## AIM OF THE TASK
Drop every image, then reproduce the data exactly as given.

(Saved entries)
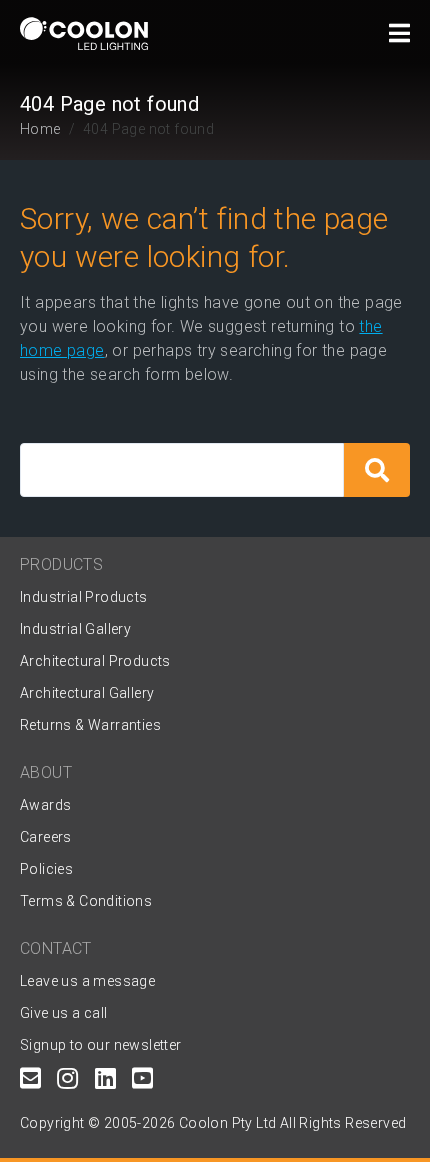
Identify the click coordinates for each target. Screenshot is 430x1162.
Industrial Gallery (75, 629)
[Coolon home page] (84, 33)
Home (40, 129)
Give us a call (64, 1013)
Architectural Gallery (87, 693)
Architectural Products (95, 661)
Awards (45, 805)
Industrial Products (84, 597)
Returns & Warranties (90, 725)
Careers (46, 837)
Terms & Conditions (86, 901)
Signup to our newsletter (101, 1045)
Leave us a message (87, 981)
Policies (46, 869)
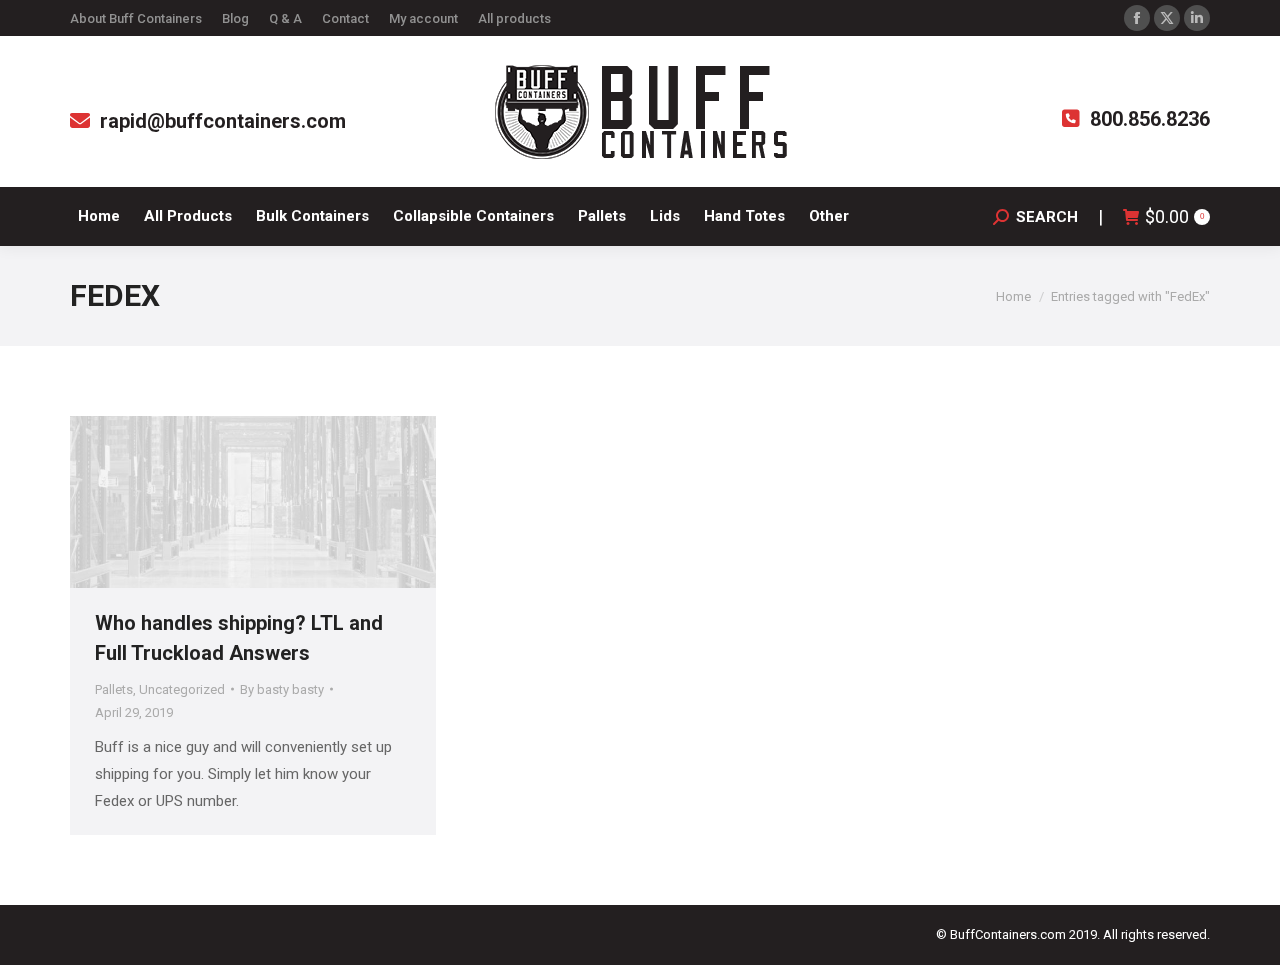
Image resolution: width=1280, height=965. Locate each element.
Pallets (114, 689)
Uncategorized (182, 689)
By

## EXPECTED ANSWER
Identify the click coordinates for each target. Screenshot is 430x1162.
Industrial Gallery (75, 629)
[Coolon home page] (84, 33)
Home (40, 129)
Give us a call (64, 1013)
Architectural Gallery (87, 693)
Architectural Products (95, 661)
Awards (45, 805)
Industrial Products (84, 597)
Returns & Warranties (90, 725)
Careers (46, 837)
Terms & Conditions (86, 901)
Signup to our newsletter (101, 1045)
Leave us a message (87, 981)
Policies (46, 869)
Image resolution: width=1280, height=965. Locate each element.
Pallets (114, 689)
Uncategorized (182, 689)
By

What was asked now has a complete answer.